Hacker News new | ask | show | jobs
by turbokatsu20 1253 days ago
I think it's remarkable that one can't help but use language like 'designed' when referring to highly ordered and complex engineering marvels in nature but what they actually mean is that they believe this robust, highly ordered information management system was haphazardly built one bitflip at a time until we have the most successful organism in the known universe.

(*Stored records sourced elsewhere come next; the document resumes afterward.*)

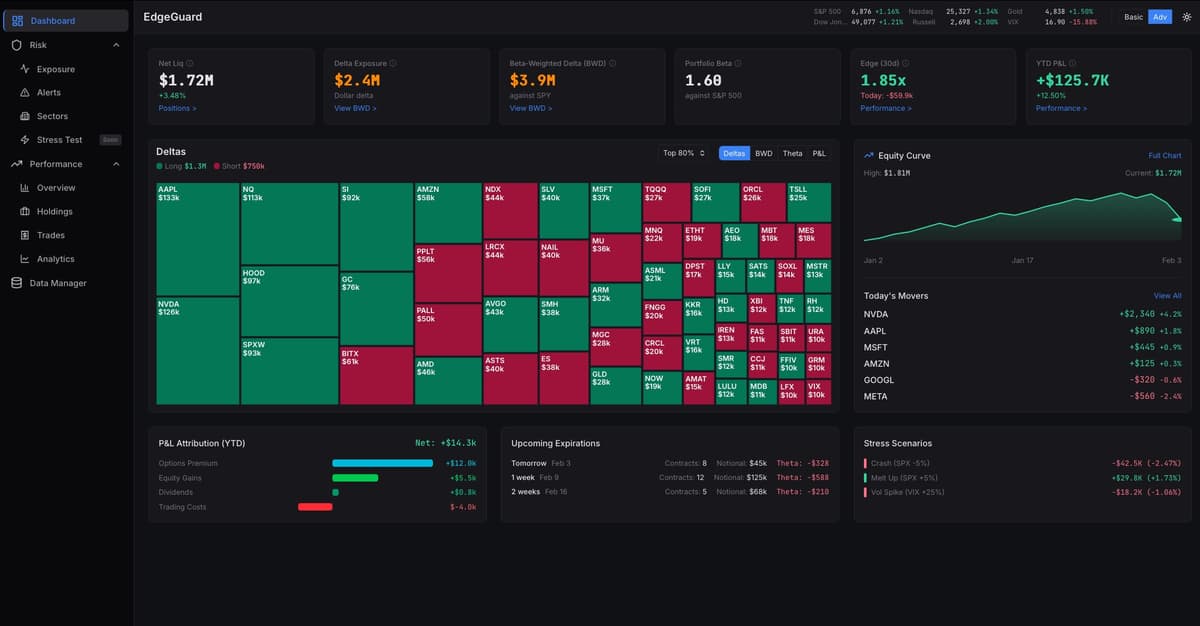Collapse the Performance sidebar section
The width and height of the screenshot is (1200, 626).
click(x=115, y=163)

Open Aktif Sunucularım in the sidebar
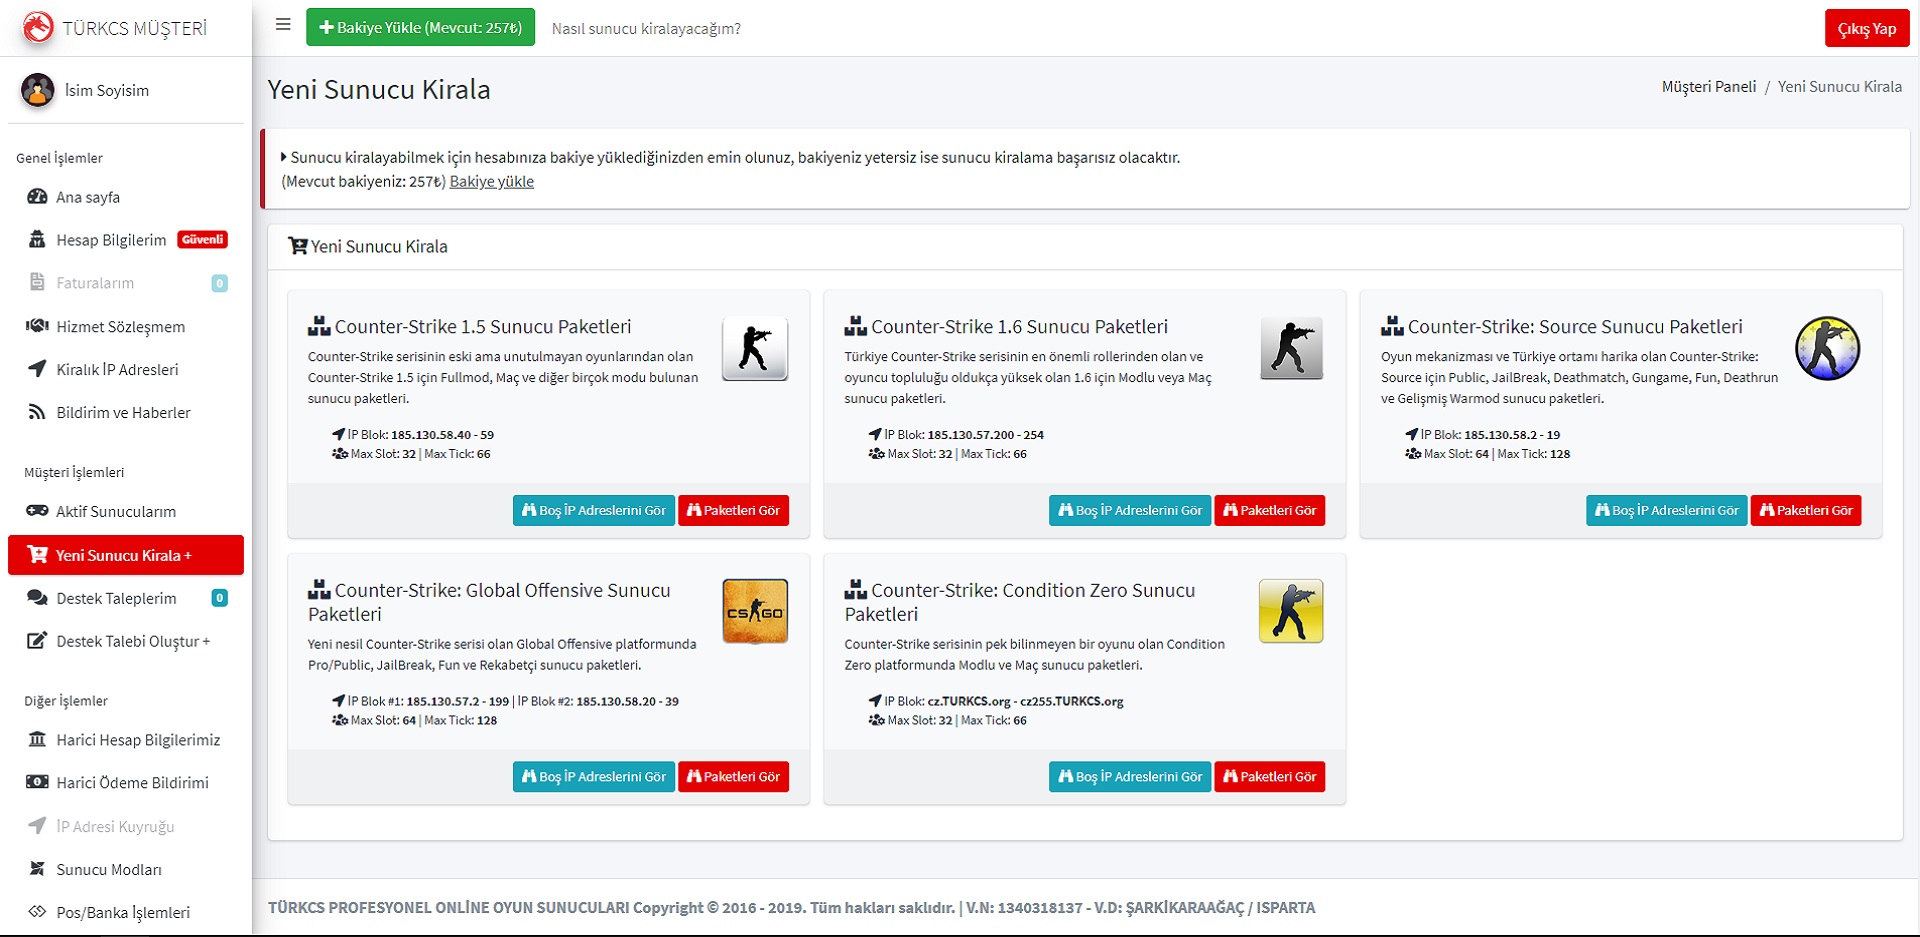115,511
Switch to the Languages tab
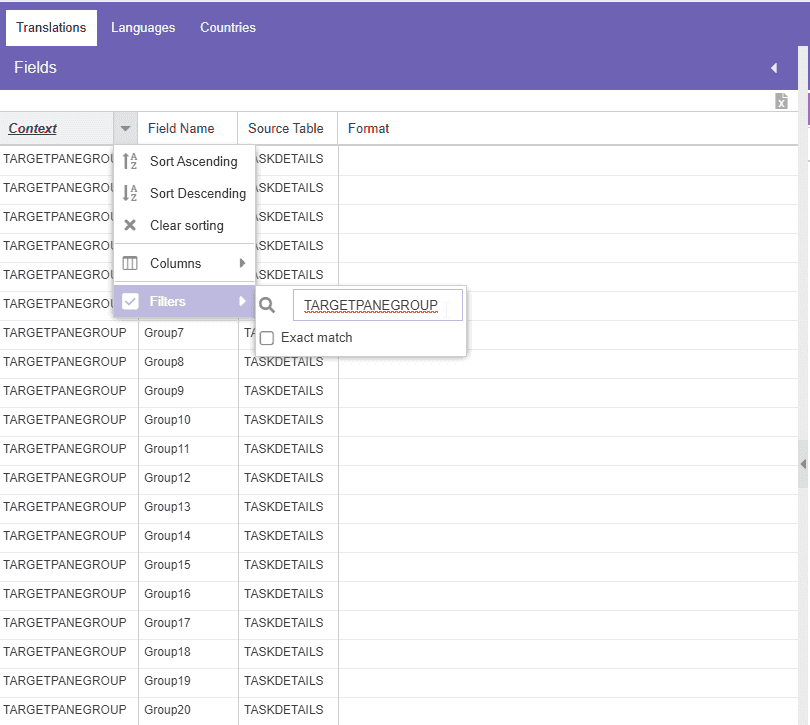The height and width of the screenshot is (725, 810). click(143, 27)
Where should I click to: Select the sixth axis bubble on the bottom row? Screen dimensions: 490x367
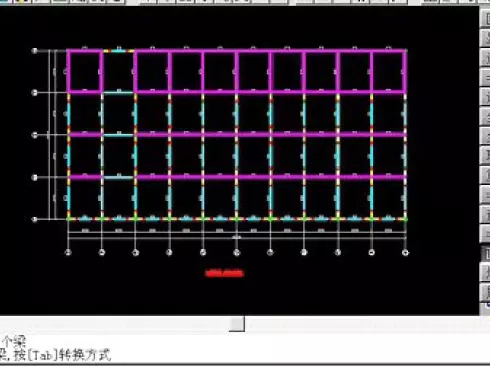click(x=237, y=252)
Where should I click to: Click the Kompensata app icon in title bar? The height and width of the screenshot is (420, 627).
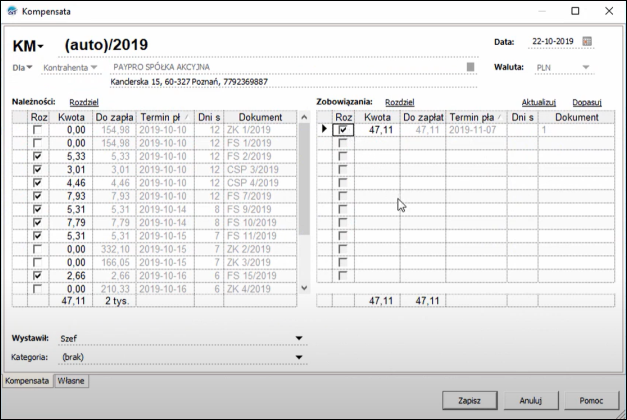pos(12,11)
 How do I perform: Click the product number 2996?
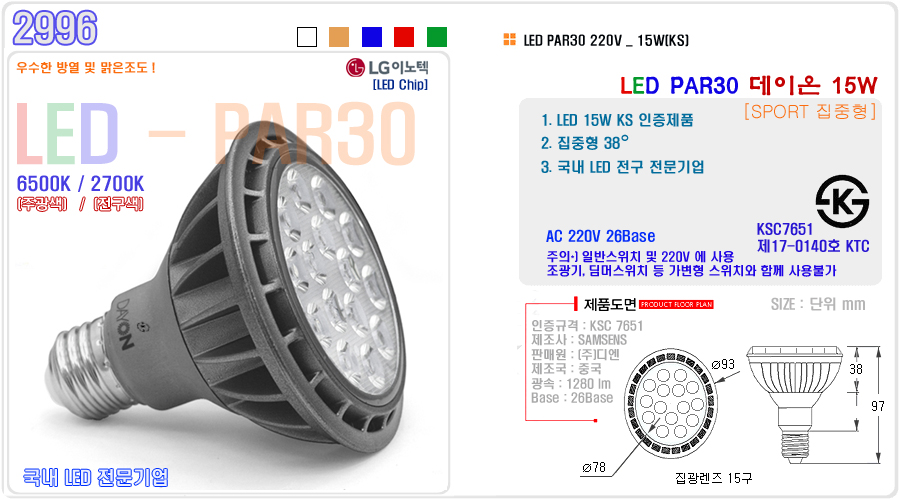pyautogui.click(x=55, y=28)
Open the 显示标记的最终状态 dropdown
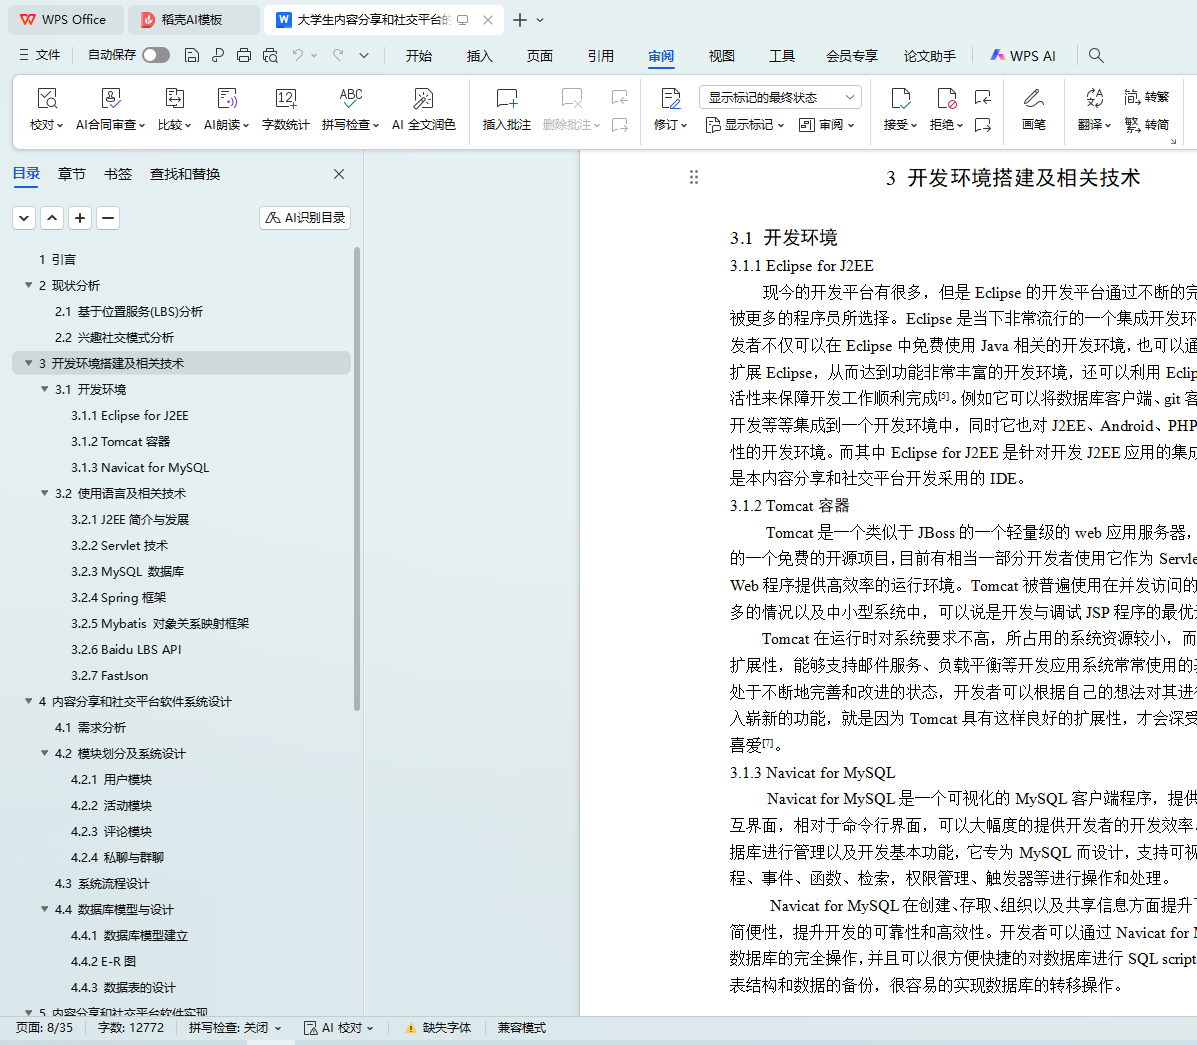Screen dimensions: 1197x1045 pyautogui.click(x=780, y=97)
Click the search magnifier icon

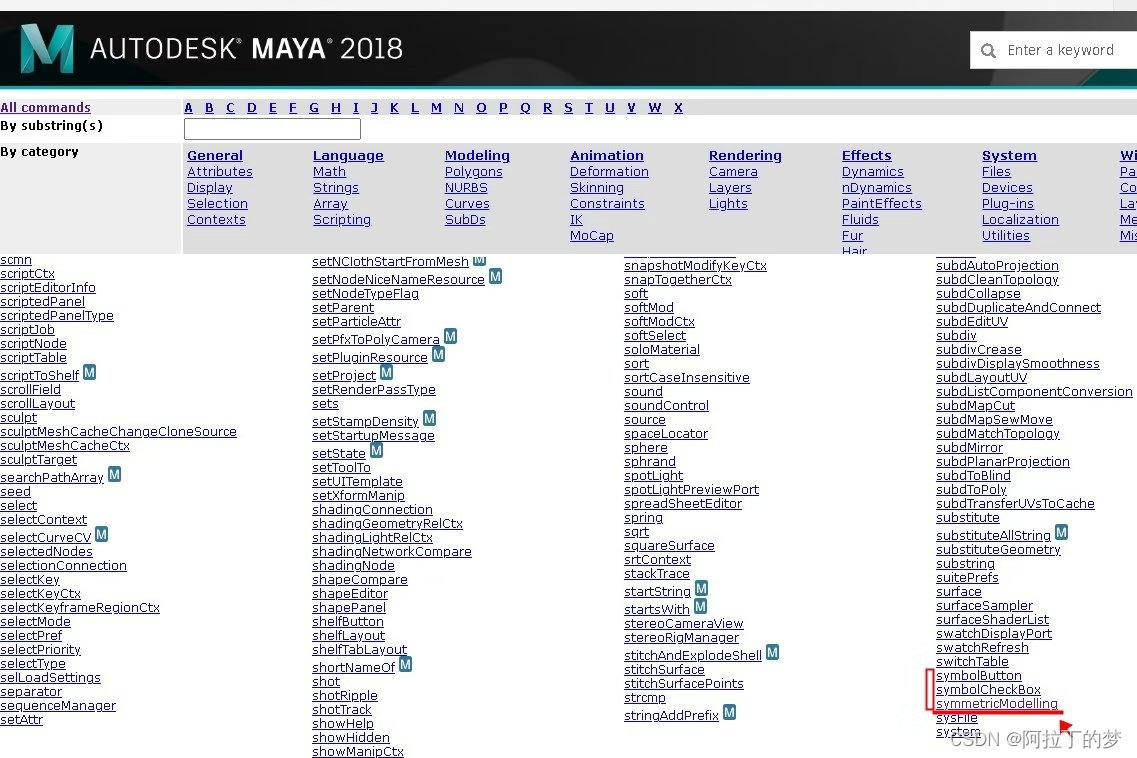pyautogui.click(x=989, y=49)
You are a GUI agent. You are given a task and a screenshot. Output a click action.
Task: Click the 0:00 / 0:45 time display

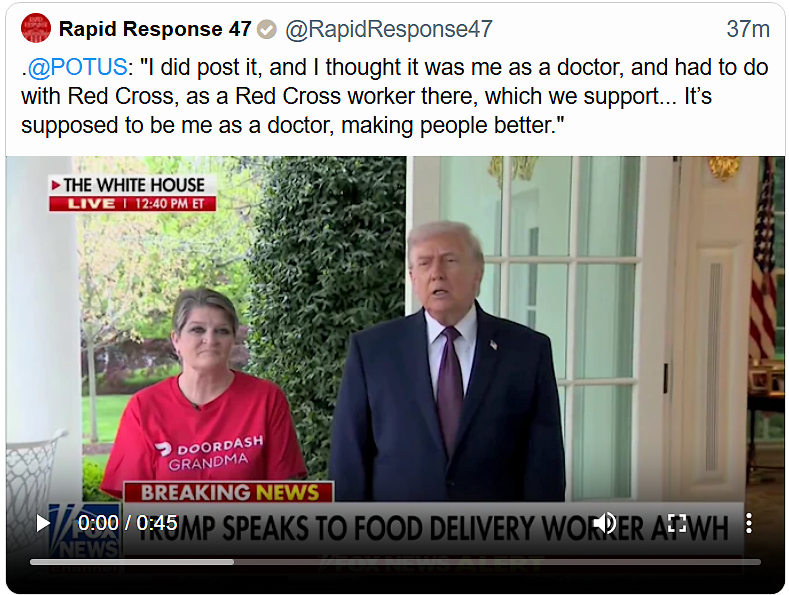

The further we push the boundaries of what we know about engineering, the more far fetched that paradigm becomes. I predict that mankind will see more successful breakthroughs when they start looking at organic systems through the lens of deliberate system design rather than spending so long kidding ourselves that it was all achieved by chance against impossible odds.

2 comments

I think the way evolution operates is quite a bit more complicated than "one bitflip at a time". The way evolution operates is a meta-process that itself was shaped by an evolutionary process which took place (mostly) long ago.

IMO, the genome is like an abstract system which was "designed" for evolution. It can move in one direction or another on the phenotypic plane actually extremely quickly under strong environmental pressures (on the order of only a few hundred or thousand years). And the winds of environmental pressures are frequently shifting, producing what was likely a very thorough and aggressive search of the state space.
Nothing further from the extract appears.